Start of Recorded information

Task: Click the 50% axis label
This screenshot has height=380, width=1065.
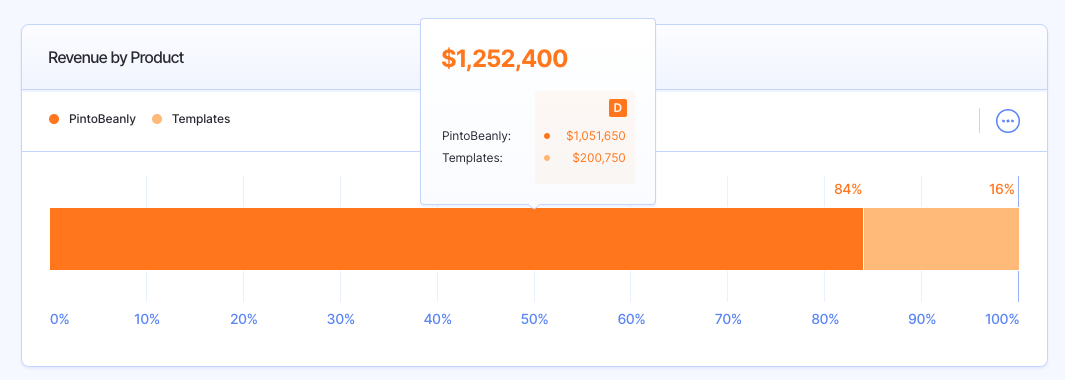Action: tap(535, 319)
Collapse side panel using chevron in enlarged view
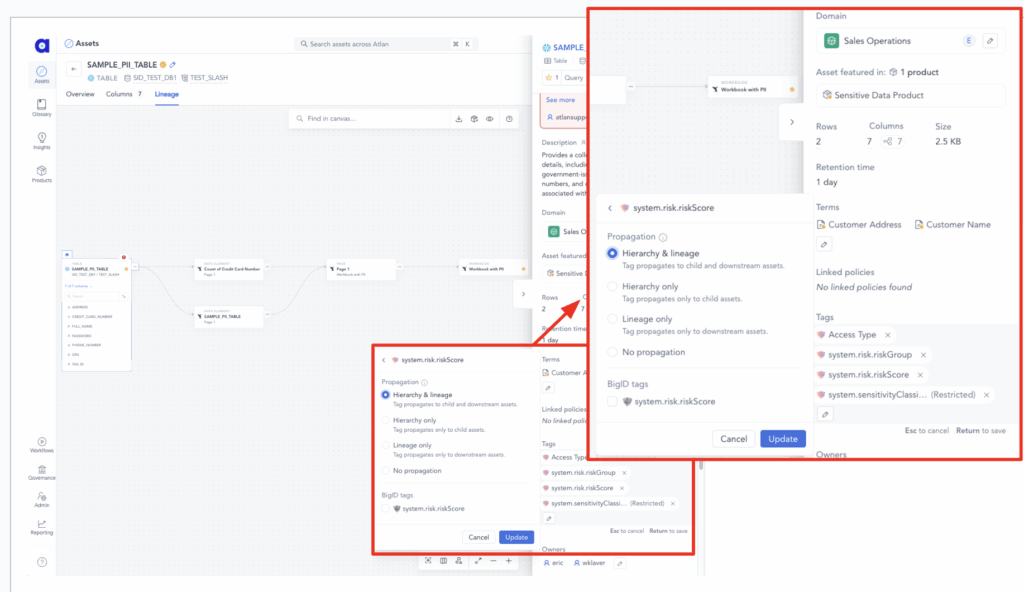 (791, 122)
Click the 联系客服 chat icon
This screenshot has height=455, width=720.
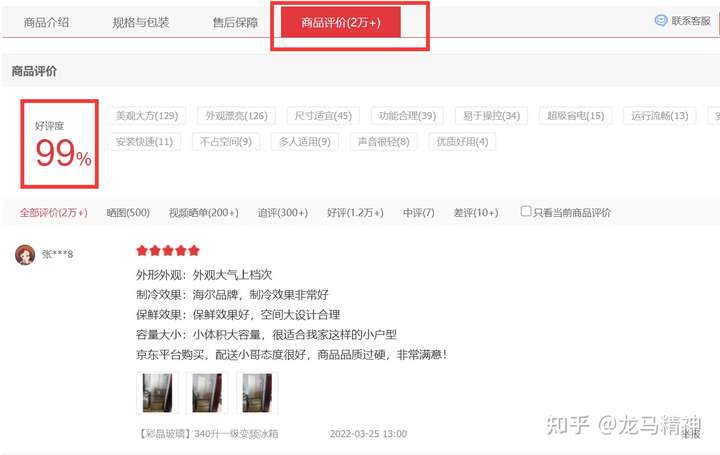pos(660,21)
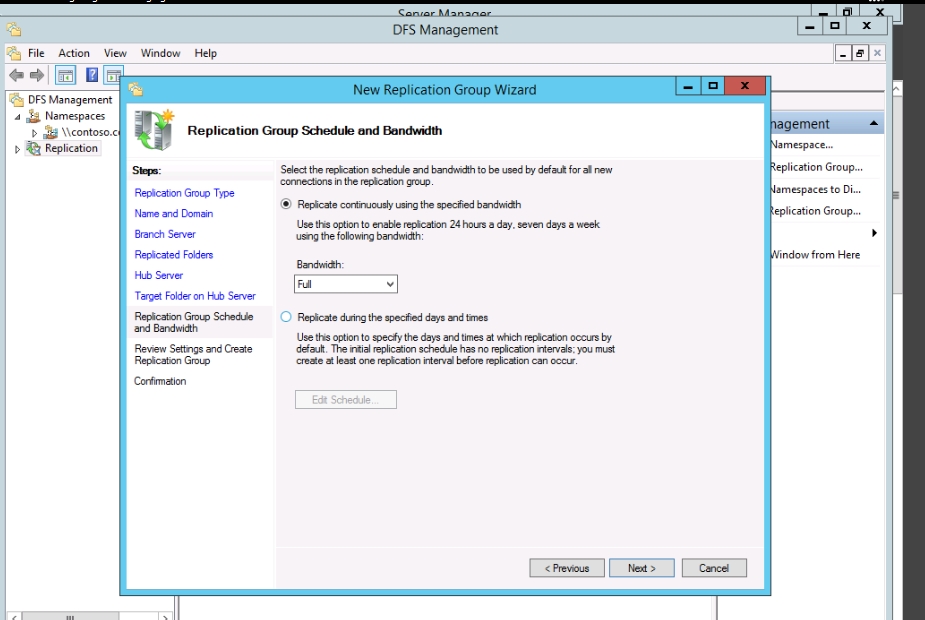This screenshot has height=620, width=925.
Task: Click the \\contoso namespace icon in tree
Action: coord(51,132)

End of Recorded information

Work instruction
Go through the entries above and print each one exactly, minus the pictures.

Written response
Task: Click the 50% axis label
This screenshot has height=380, width=1065.
Action: tap(535, 319)
Collapse side panel using chevron in enlarged view
 (791, 122)
Click the 联系客服 chat icon
This screenshot has height=455, width=720.
pos(660,21)
This screenshot has height=620, width=925.
Task: Click the \\contoso namespace icon in tree
Action: coord(51,132)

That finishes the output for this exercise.